I also suggest to you that you are NOT showing an example of "exposing to the right". On a histogram, exposure "amounts" are not displayed right to left, but top to bottom.
The term exposing to the right came out looooooooong before digital histograms ever existed and this was where you increased the overall exposure of the entire pic and relied on film's ability to not lose detail due to the higher dynamic range of the picture.
Now, if in some cases digital photographers are now calling moving that little mountain in their histogram so that it is more on the right than the left, this is SO not the same technique that it really should not be called this. Technically it is not the same thing.
In film, we are moving those up past the "255 level" because we can, and in post process, bringing it back down. In digital, you are just always hopefully staying within the boundaries of the dynamic range of the media... but increasing the exposure a little, becuase once you are above that 255 area, there is no coming back... like you could in film. That is the entire reasoning for the existence of "exposing to the right".

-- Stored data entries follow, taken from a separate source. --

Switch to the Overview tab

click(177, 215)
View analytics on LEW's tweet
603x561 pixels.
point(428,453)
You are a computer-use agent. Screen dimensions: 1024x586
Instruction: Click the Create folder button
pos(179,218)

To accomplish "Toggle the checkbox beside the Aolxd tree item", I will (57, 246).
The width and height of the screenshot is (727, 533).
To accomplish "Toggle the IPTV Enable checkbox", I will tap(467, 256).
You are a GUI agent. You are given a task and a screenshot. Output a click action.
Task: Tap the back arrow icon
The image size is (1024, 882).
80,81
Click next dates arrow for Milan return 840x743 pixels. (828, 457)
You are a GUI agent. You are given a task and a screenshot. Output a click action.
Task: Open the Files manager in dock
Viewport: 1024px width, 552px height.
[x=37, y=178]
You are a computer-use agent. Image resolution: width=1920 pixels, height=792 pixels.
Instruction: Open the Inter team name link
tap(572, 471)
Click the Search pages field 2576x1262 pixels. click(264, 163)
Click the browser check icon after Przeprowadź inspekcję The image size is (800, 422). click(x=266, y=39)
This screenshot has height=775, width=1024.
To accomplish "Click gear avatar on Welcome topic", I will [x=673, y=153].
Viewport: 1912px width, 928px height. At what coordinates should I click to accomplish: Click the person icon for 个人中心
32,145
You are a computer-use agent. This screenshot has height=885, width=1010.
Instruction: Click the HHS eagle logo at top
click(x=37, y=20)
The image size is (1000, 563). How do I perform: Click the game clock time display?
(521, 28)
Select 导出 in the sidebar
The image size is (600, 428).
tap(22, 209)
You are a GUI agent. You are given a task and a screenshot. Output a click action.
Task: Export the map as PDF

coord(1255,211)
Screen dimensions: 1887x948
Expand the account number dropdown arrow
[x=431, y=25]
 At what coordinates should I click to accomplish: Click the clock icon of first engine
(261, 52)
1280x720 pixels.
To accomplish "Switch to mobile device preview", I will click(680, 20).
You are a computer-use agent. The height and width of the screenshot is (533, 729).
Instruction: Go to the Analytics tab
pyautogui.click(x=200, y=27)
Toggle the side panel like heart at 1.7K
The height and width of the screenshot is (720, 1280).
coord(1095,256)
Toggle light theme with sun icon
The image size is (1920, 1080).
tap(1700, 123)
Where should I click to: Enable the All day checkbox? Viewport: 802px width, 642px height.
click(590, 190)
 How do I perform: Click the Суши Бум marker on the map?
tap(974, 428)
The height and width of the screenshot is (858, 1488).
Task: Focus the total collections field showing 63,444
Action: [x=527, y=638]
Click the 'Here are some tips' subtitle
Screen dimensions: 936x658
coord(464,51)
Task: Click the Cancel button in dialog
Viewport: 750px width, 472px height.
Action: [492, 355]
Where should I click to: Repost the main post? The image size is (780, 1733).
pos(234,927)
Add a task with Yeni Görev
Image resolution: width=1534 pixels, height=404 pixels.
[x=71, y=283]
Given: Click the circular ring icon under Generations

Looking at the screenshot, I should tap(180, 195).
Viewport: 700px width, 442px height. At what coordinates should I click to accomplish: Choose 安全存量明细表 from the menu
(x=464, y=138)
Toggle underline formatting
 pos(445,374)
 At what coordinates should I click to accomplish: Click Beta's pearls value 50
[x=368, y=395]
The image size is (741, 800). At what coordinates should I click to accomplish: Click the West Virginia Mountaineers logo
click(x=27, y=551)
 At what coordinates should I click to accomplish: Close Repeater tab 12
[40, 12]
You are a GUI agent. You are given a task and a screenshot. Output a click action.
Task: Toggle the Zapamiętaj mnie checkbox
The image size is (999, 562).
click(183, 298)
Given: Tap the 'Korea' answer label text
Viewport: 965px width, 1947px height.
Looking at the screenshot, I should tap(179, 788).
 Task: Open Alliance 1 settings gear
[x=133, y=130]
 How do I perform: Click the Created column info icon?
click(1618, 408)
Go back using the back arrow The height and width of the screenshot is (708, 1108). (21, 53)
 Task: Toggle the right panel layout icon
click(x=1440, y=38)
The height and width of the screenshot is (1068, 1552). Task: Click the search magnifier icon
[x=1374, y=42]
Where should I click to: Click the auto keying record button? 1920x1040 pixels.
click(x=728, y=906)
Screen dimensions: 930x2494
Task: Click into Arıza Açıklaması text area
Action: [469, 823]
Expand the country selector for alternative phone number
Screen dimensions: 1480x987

Jerry, what in gods name are you talking about? Exposing to the right is "moving the little mountain so it's more on the right". There is more tonal value available on the right side of the histogram. This is why you push your image to there... to preserve MORE detail. You then bring the image back to center in post.
Exposing to the right is a perfectly acceptable practice shooting digitally. Done properly it provides a advantage to the user. To argue about is to argue about math.